Current situation
ORM’s recent addition of historical data is interesting, but it reminds us that OpenHistorical is still a young project that often leaves only two choices:
- display historical content on a map that is 99.99% empty, and therefore unusable.
- or display historical content on a current basemap, which isn’t very useful (the Pacific Electric Glendora line didn’t cross a sea of residential areas but orange groves).
On the other hand, I’m noticing content additions that unnecessarily duplicate OSM, by which I mean the new Liège tramway in Belgium, which was put into service a long time ago in a galaxy… 2025, among others (remember that OSM, which only seeks to map the current situation, has existed for two decades).
OpenStreetMap
And then there’s OSM. It has a license compatible with the project, it’s collaborative, and it has hundreds of thousands, if not millions, of objects tagged with start dates.
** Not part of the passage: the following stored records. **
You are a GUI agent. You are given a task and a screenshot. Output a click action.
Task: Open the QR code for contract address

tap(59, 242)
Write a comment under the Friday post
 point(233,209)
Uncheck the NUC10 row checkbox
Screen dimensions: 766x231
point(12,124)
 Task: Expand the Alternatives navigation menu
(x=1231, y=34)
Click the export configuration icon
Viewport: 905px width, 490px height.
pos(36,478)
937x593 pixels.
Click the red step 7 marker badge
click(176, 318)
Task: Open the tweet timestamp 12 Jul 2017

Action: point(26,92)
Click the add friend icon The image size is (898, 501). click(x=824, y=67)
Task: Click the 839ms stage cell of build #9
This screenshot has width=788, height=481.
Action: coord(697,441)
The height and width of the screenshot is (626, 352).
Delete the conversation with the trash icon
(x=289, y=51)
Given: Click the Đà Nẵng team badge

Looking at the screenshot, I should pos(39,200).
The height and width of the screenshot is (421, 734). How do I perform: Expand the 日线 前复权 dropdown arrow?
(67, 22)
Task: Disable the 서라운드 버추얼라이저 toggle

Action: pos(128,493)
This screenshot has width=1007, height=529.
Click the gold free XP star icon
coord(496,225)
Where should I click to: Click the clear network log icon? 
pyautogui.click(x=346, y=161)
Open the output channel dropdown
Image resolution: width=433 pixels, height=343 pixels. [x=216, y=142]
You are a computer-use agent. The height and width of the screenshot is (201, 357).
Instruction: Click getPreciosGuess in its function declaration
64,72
We could import a massive amount of data without interfering with OHM’s own database and without having to make any changes to the way OSM’s tagging system works.
Given that this tag is very stable on OSM, and given the amount of data to be processed, updates could only be made every X weeks or months.
This would leave the problem of overlapping objects, one from OSM and the other from OHM sharing a common existence range.
This could be resolved by excluding from layers all objects from the OHM database that do not have an end_date and by recalling the old OHM motto that once appeared at the top of the project description: “This project’s goal is to create the world’s most universal, detailed, and out-of-date map.”
Conflict between dates
This however raises a problem that only affects a minority of cases where there is a conflict between the start_date and start_date: something.
Would it be technically possible for the software that creates the layers to read, compare values, and choose a specific one?
For example, a road has the following tags:
- start_date=1850
- start_date:oneway=1970
- start_date:name=1999
Would it be possible, in this case, to tell the machine to read the data from the start_date and start_date:something tags and choose the most recent value from these tags? In this case, 1999.
*You can find an almost complete example of what a fusion of OSM-OHM data gives with the castle of Nantes in France.